_EXCERPTED TEXT_:
== Segment start ==

Jennifer Holness’ “Subjects of Desire,” which also competed in the documentary feature competition, is an eye-opening, and often powerful analysis of the history of beauty with regards to Black women. In a great way, it’s like getting a semester’s worth of discussion ideas about the topic in 100 minutes, as conveyed through experiences, knowledge, and wisdom of the Black women who are interviewed and celebrated (including 2018’s Miss Black America Ryann Richardson and four-time Grammy winner India.Arie and a wealth of fascinating academics). And as it engages so many different media images of Black women and what is considered beautiful, such a specific focus helps us understand so much more about pop culture-at-large given all that has been appropriated. 

Across its 100-minute running time, it dissects images that have pervaded in media, like the three tropes of the Mammy, Jezebel, and Sapphire. Among the many categories related to Black aesthetics that it touches on, it draws a through line of these tropes from across time, while discussing the commodification of Black women’s bodies in popular films and music. A few editorial choices are a bit abrasive, like a segment that starts to detail the importance of #BlackGirlMagic in 2013, before veering into the story of Rachel Dolezal, the white woman who pretended to be Black in public for decades. It comes back later—but it feels too jarring of an inclusion for much of the film’s runtime. 

The documentary is centered around prep for the 2018 Miss Black America pageant, an event that has been running since 1968. It’s not about following the arc of the contest, but in its clever way it focuses on the women who exemplify this documentary’s ideas, and the incredible talents of its contestants. Some of the different contestants speak in the documentary, and Holness’ affectionate film also includes a roundtable of four young Black women who talk about interactions and grave misconceptions they’ve experienced related to their gender and the color of their skin—all adding to a chorus about navigating this very subject with frustration but also self-love. 

It’s no bold statement to say that we have taken scientists for granted lately, especially in our pandemic of misinformation that has made belief more powerful than fact. Director Nathaniel Kahn recognizes this, and tries to combat this, with his impassioned and unabashedly intellectual documentary “The Hunt for Planet B,” which on the outset is about the engineering of the most powerful telescope yet, the James Webb Space Telescope. The JWST, with its 18 large gold hexagons, will help us see farther into space than we ever have before, and to understand what other planets are out there. This is true pioneer work, continued from what Galileo did hundreds of years ago, but with technology that has only improved because of collaborations.

== Segment end ==

(Saved entries)
== Segment start ==

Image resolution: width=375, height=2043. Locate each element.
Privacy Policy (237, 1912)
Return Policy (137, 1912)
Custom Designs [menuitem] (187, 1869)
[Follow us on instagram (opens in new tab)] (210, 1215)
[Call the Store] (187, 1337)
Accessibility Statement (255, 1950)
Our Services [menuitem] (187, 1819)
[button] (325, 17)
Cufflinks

== Segment end ==

Copy out the passage of the documentary review that opens with the words containing "Across its 100-minute" and closes with "the film’s runtime.", swapping "abrasive" for "grating".

_COMPLETED TASK_:
Across its 100-minute running time, it dissects images that have pervaded in media, like the three tropes of the Mammy, Jezebel, and Sapphire. Among the many categories related to Black aesthetics that it touches on, it draws a through line of these tropes from across time, while discussing the commodification of Black women’s bodies in popular films and music. A few editorial choices are a bit grating, like a segment that starts to detail the importance of #BlackGirlMagic in 2013, before veering into the story of Rachel Dolezal, the white woman who pretended to be Black in public for decades. It comes back later—but it feels too jarring of an inclusion for much of the film’s runtime.